Lavori fisicamente impegnativi oppure orari lavorativi fuori del normale orario di ufficio possono ridurre la fertilità femminile, secondo uno studio pubblicato su Occupational & Environmental Medicine, da cui emerge che mansioni come il sollevamento di carichi pesanti e i turni notturni si associano con una scarsa qualità degli ovociti. Gli autori dell’articolo, prima firmataria Lidia Minguez-Alarcón, del Department of Environmental Health alla Harvard TH Chan School of Public Health di Boston, Massachusetts, hanno esaminato gli indicatori di riserva ovarica, il numero di ovociti e i livelli di ormone follicolo stimolante (FSH), in 473 donne seguite presso una clinica della fertilità.

L’età media era 35 anni, l’indice medio di massa corporea (BMI) 23, e la coorte oggetto di studio faceva parte dello studio EARTH, Environment And Reproductive Health, un trial osservazionale in corso dal 2004 sui fattori ambientali e dietetici che possono influenzare la fertilità. I ricercatori, dopo avere intervistato le partecipanti sul livello di sforzo fisico richiesto e sugli orari di lavoro, hanno scoperto che il tipo di lavoro, faticoso o meno, non sembra fare differenza in termini di livelli di FSH. Viceversa, le donne che svolgevano lavori fisicamente impegnativi avevano una riserva più bassa di ovociti rispetto alle coetanee il cui lavoro non prevedeva il sollevamento di carichi pesanti.

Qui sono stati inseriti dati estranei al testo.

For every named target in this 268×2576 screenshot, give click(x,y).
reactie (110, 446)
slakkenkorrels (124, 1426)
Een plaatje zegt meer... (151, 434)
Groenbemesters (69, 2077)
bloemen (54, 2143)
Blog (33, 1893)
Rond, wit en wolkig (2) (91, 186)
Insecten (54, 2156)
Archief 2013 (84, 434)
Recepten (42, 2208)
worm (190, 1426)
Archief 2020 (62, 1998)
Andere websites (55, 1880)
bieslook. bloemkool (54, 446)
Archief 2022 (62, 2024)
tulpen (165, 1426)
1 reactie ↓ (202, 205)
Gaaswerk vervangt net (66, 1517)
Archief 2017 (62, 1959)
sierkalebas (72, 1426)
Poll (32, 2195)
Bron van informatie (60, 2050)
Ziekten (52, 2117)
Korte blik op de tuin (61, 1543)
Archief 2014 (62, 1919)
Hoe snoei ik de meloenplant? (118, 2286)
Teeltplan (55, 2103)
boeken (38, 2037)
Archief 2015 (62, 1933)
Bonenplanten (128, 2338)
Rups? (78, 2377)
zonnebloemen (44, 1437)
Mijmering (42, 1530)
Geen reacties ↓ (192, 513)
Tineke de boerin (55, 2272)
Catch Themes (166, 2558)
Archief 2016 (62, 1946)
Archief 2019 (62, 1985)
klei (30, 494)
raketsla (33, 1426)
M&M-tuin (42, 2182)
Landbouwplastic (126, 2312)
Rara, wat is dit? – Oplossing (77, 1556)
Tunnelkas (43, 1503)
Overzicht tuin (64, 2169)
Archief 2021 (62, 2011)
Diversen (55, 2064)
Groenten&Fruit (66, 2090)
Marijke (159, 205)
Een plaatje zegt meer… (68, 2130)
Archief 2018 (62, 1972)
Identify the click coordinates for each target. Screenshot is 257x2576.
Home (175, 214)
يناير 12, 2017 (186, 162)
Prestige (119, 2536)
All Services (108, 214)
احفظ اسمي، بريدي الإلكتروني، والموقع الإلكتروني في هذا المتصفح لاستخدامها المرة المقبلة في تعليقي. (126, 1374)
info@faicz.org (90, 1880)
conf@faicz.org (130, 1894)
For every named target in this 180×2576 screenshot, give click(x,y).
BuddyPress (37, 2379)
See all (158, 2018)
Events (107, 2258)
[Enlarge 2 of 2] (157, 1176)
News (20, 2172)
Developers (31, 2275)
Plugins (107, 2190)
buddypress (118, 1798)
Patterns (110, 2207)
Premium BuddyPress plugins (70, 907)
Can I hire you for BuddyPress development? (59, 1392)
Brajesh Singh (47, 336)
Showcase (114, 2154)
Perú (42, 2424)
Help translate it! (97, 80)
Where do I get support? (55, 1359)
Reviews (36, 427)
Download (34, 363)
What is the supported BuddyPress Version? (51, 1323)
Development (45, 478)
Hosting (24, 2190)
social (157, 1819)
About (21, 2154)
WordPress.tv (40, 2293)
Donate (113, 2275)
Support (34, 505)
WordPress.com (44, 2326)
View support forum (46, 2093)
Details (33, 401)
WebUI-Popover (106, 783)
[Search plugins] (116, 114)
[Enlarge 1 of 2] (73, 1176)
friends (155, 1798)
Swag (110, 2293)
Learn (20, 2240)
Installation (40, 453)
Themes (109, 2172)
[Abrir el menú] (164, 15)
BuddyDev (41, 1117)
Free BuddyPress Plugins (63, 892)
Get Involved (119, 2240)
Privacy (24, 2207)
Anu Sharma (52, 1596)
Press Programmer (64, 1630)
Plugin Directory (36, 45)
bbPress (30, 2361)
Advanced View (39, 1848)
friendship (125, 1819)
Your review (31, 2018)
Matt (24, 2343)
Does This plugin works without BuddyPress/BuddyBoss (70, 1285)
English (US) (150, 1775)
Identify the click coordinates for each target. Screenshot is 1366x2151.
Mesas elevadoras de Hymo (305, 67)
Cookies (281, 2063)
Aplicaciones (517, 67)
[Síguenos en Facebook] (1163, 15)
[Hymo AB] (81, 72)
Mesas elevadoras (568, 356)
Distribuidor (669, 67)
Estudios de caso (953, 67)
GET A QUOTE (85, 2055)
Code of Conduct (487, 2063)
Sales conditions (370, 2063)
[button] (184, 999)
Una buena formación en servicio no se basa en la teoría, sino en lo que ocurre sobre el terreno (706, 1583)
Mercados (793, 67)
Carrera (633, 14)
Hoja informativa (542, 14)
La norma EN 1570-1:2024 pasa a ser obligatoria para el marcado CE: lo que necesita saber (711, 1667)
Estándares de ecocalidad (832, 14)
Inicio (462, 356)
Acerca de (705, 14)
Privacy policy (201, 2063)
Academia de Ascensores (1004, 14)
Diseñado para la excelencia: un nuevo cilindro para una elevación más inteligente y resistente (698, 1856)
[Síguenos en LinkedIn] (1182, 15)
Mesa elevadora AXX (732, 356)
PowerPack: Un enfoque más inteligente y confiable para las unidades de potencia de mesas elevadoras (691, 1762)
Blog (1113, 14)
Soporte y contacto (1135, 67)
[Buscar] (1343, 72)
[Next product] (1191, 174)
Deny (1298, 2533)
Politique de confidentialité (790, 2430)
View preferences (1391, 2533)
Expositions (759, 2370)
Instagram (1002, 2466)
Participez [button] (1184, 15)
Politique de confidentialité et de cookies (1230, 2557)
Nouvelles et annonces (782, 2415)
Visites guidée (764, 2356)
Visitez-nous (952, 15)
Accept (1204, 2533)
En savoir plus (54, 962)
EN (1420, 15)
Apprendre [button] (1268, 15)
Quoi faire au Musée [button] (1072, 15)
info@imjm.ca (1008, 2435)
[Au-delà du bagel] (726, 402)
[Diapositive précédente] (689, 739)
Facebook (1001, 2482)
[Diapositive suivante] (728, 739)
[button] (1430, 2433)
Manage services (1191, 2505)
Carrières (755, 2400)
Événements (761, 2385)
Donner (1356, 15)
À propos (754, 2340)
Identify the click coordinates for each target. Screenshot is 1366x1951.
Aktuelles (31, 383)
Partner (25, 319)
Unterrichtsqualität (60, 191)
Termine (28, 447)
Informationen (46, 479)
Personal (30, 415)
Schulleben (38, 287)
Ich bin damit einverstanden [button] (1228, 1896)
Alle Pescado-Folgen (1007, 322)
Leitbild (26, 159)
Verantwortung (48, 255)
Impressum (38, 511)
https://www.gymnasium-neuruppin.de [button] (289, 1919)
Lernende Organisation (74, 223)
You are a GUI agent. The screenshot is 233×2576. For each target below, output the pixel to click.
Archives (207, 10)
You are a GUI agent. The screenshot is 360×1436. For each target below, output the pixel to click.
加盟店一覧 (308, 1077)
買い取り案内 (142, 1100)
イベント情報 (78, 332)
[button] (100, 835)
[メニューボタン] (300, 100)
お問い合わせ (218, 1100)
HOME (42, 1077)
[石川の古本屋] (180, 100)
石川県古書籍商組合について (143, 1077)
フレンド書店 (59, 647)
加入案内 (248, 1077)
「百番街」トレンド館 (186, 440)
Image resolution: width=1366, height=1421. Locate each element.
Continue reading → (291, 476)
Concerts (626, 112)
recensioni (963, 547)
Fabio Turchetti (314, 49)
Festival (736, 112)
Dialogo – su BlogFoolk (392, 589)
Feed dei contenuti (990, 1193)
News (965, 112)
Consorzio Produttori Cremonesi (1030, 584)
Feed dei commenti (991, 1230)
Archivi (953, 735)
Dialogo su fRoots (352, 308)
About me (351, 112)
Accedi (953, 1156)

Riscontri analoghi sono stati trovati nelle turniste, che avevano un minor numero di ovociti maturi rispetto alle partecipanti che seguivano un normale orario di lavoro. Ma non solo: le donne in sovrappeso, ossia con BMI di 25 o più che svolgevano mansioni fisicamente impegnative avevano un minoro numero di ovociti maturi rispetto a chi aveva lo stesso peso ma non sollevava carichi pesanti sul posto di lavoro, con una discrepanza maggiore di quella riscontrata tra le donne magre. «Questi risultati hanno implicazioni cliniche, in quanto le donne con un minor numero di ovociti maturi hanno anche meno cellule uovo in grado di svilupparsi in embrioni sani» osservano i ricercatori. E Minguez-Alarcón conclude: «I fattori occupazionali sembrano interessare maggiormente la qualità e il numero di ovociti, piuttosto che accelerarne l’invecchiamento».